Case Presentation:

81 y/o African-American woman with PMH of NICM with LVEF of 35-40% and CKD stage 3 presented to ED with complaints of cough, increased lower extremity swelling, and progressive DOE. She endorsed noncompliance with her diet, indulging in fried chicken but compliance with her medications. During her last admission, she was noted to be bradycardic with episodes of ectopy with NSVT.  Patient had undergone a coronary catheterization in 2010 that revealed no coronary artery disease and at that time, echocardiogram revealed normal LVEF. Three years later, patient was noted to have moderate global hypokinesis with LVEF of 35-40% and concentric LVH. Patient was admitted with decompensated heart failure as she had many times before. After consultation with a heart failure specialist, suspicion arose for amyloidosis given the gradual decline in EKG voltage over the years. A cardiac tissue biopsy was performed and pathology returned with ATTR (transthyretin/prealbumin) with LC MS/MS detected amino acid sequence abnormality in the transthryretin protein (Val122Ile) strongly suggestive of hereditary ATTR amyloidosis.

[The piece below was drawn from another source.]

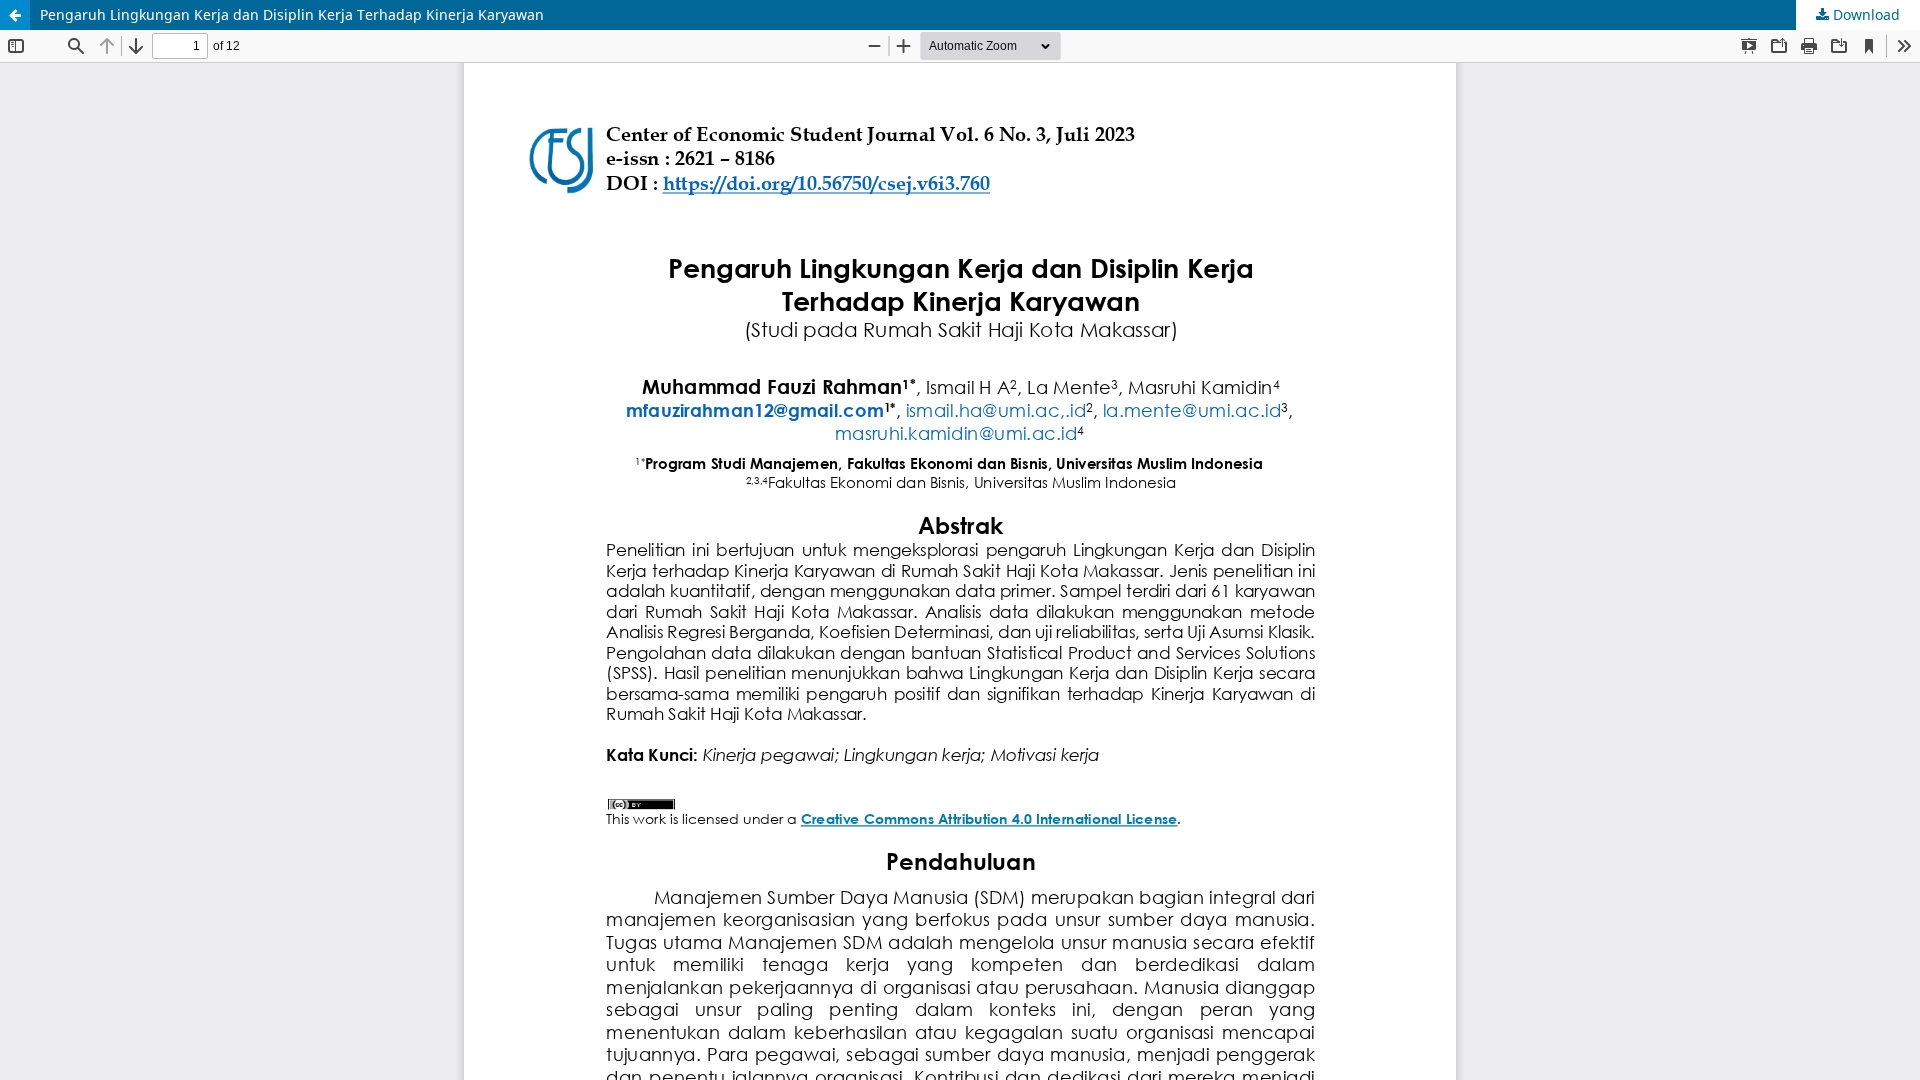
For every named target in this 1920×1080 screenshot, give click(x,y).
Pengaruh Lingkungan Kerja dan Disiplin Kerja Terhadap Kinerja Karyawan (292, 14)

Patient and patient’s family were referred for genetic counseling. Patient was discharged with follow up for tranplant evaluation.

Discussion:

ATTR amyloidosis has two forms, a hereditary form with over 100 mutations in the TTR gene, with the most common being in the Val122Ile structure, and a wild type, aka, senile systemic amyloidosis. The mutation of Val122Ile presents in 3-4 percent of African-American and Afro-Caribbean populations. This diagnosis should be suspected in Africans with left ventricular thickening. Although diurectics are the mainstay of therapy for amyloid cardiomyopathy, other treatments differ from those of systolic or diastolic CHF. Beta blockers, despite their proven benefit in improvement of morbidity and mortality in CHF, have no role and may worsen heart failure due to amyloid cardiomyopathy. ACE inhibitors may provoke severe hypotension in amyloid cardiomyopathy patients due to subclinical neuropathy that may manifest with their use. Amyloid fibrils additionally provide a hurdle in management therapies. Calcium channel blockers may evoke profound negative inotropic effects due to the abnormal binding of the medication to the fibrils. For those patients who develop atrial fibrillation in the setting of hypotension, caution must be exercised as digoxin binds to the fibrils, increasing susceptibilities to the development of digoxin toxicity. For those with familial ATTR amyloid, the source of the amyloidogenic protein is the liver, which means that transplantation of the liver can remove the mutant amyloidogenic TTR. If extension to the heart is already present, considerations should be made for liver and heart transplantation or heart transplantation alone. 

Conclusions:

Amyloid are misfolded proteins that are normally soluble that become insoluble and deposit in organs or tissue leading to a disruption in normal function.  When patients with a history of unexplained heart failure are admitted to the hospital for decompensated heart failure, Hospitalists must consider the diagnosis of amyloid cardiomyopathy, particularly if echocardiogram shows increased left ventricular wall thickness and EKG shows low voltage since there are significant differences in the management of amyloid cardiomyopathy compared to other etiologies of cardiomyopathy, including prompt referral for heart transplantation in some cases.